In 2009, neuroscientist Henry Markram declared that he and his colleagues could actualize a complete simulation of the human brain inside a supercomputer within a decade. They had spent years mapping neocortex cells, the part of the brain that is believed to be the nexus of thought and perception. His team planned to create a virtual rainforest in silicon where they had hoped artificial intelligence could grow. Markram compares the process to cataloging a part of the rainforest by the number of trees and their shape. 

But is it possible to use the brain as a map for creating AI?

The background that humans can grasp Markram’s idea to understand the nature of biological intelligence by mimicking its design has a long-standing history. The Nobel laureate and Spanish anatomist Santiago Ramon y Cajal detailed his microscopic study of the brain, which he believed to be so dense in matter that it resembled a thick forest with branches and leaves. Essentially, he saw them as input-output pathways. They received electrochemical messages in treelike structures which passed through axons, slender tubes.

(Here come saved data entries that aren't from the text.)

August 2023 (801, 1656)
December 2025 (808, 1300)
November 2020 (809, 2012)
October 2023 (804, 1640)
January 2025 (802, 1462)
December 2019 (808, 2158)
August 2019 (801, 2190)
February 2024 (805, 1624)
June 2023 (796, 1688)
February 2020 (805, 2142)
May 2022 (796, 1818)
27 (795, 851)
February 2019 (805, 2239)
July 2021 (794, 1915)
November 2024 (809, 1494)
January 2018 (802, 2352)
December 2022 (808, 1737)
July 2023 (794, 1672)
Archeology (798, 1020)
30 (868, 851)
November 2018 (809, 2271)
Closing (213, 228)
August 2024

Cajal laid the foundation for how scientists studied brain function. Technological advances also came from this focus. Psychologist Warren McCulloch and his protege Walter Pitts proposed a framework for how brain cells encode complex thoughts. They hypothesized that each neuron performs a logical operation but combines many inputs into a single binary output that determines if that information is true or false. These operations can be put together to form words, sentences and more cognitive reasoning. It then evolves into the artificial neural networks we commonly use today in deep learning.

Neural networks, as many experts know them, are good examples of what occurs inside the brain. For instance, to recognize a friend’s face, the brain must filter raw data from the retina through layers of neurons located in the cerebral cortex. This process determines the visual features of a friend and can then assemble the final image.

Deep neural networks learn to process the world in similar ways. Data moves from a large set of neurons to smaller groups of neurons, pulling information through each previous layer. The complex process works in stages. The first layer identifies edges and areas of light and then combines that into textures. The next layer can assemble that into the shape of a face or nose. This process continues until the face is recognizable.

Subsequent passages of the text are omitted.